Instructions for the task:
If a line below falls between the line with "Task: Click the" and the line with "Task: Uncheck the", or is one of those two, output it exactly; output nothing else and no pictures.

Exercise inputs:
%%
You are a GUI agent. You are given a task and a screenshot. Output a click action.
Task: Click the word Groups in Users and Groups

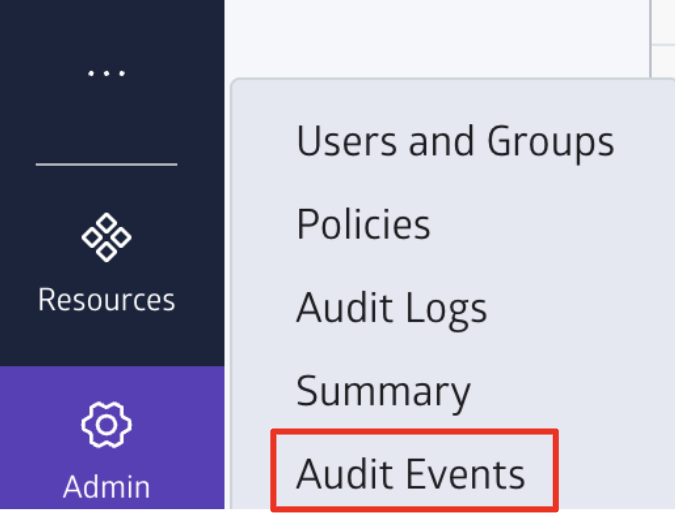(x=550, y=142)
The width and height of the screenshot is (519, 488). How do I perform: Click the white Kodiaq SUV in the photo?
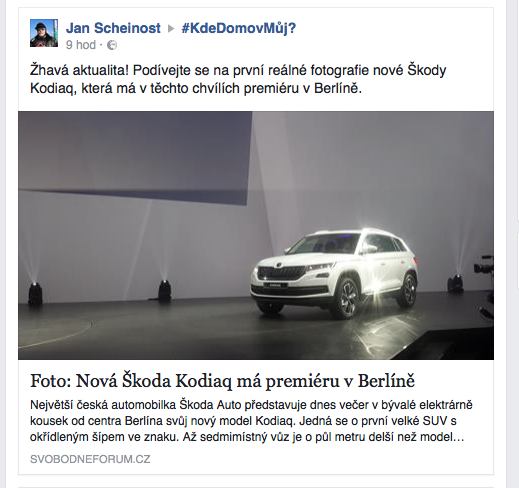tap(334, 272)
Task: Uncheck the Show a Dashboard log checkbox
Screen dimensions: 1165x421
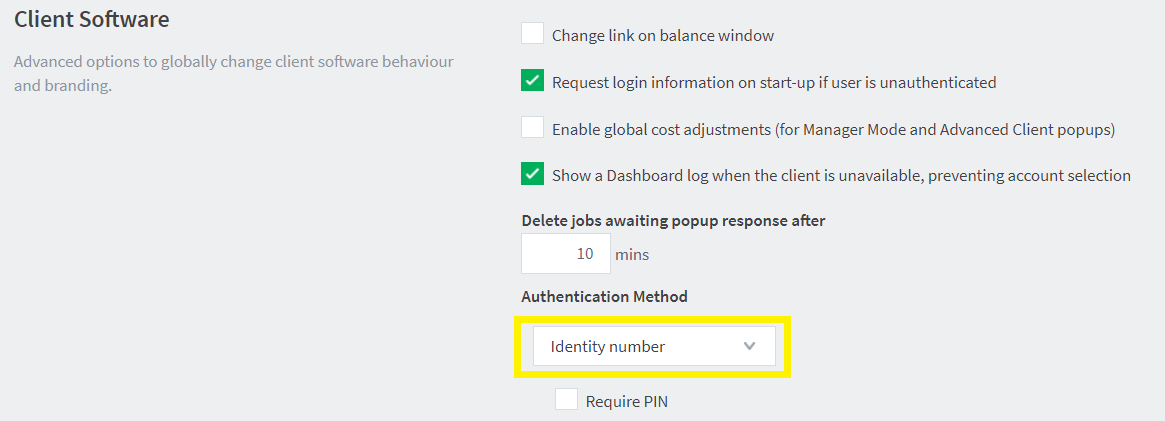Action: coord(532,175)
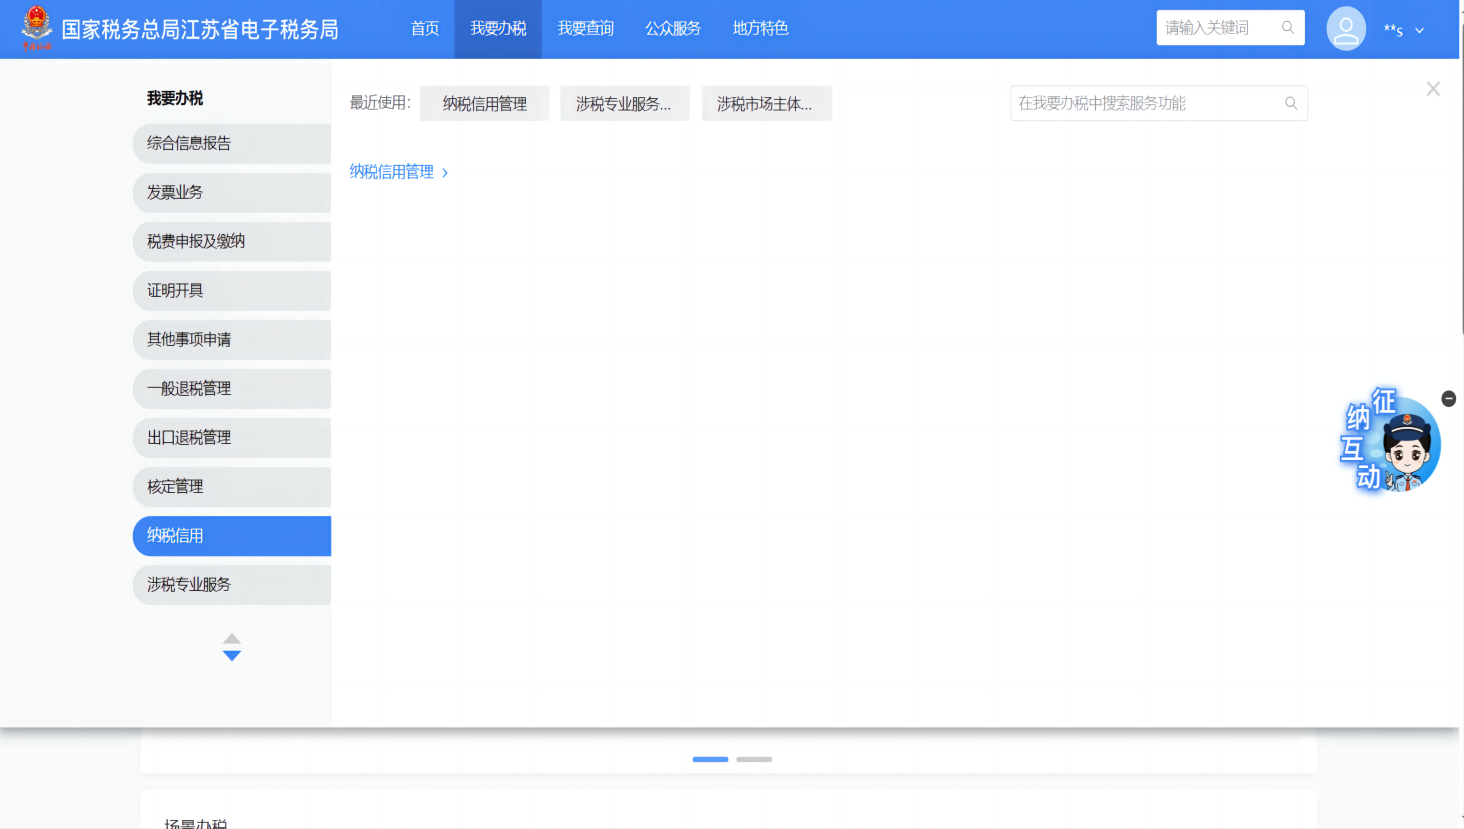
%%
%%
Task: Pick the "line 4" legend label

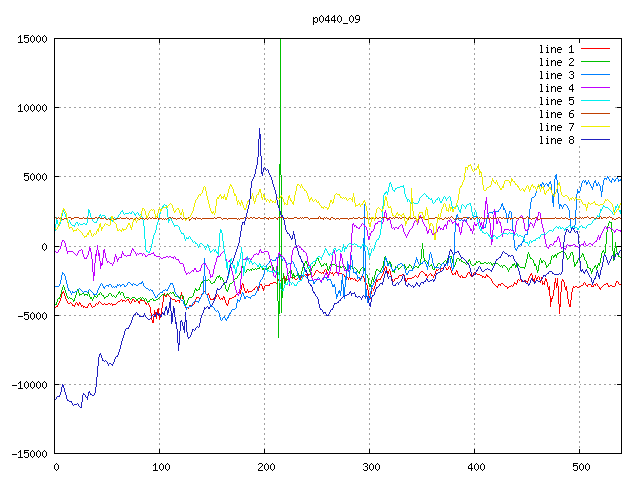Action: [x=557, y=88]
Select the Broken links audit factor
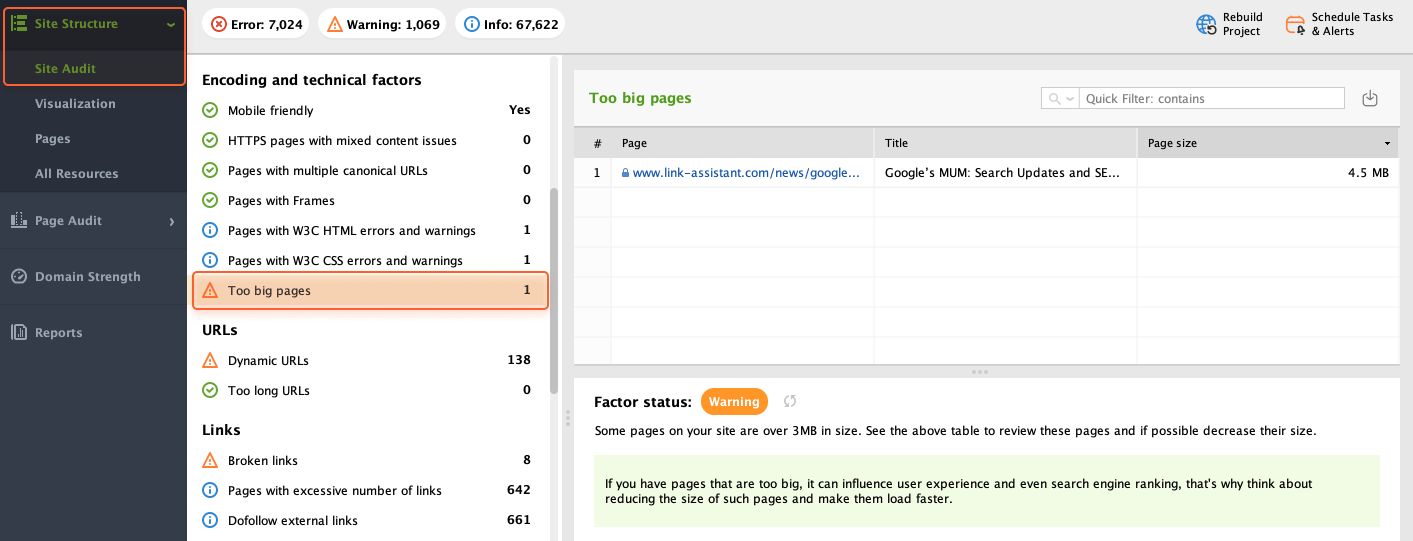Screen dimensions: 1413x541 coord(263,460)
%%
Solution to the problem:
Task: Click the word Groups in Users and Groups

(x=550, y=142)
The width and height of the screenshot is (519, 488). How do I perform: Click the white Kodiaq SUV in the photo?
tap(334, 272)
Task: Uncheck the Show a Dashboard log checkbox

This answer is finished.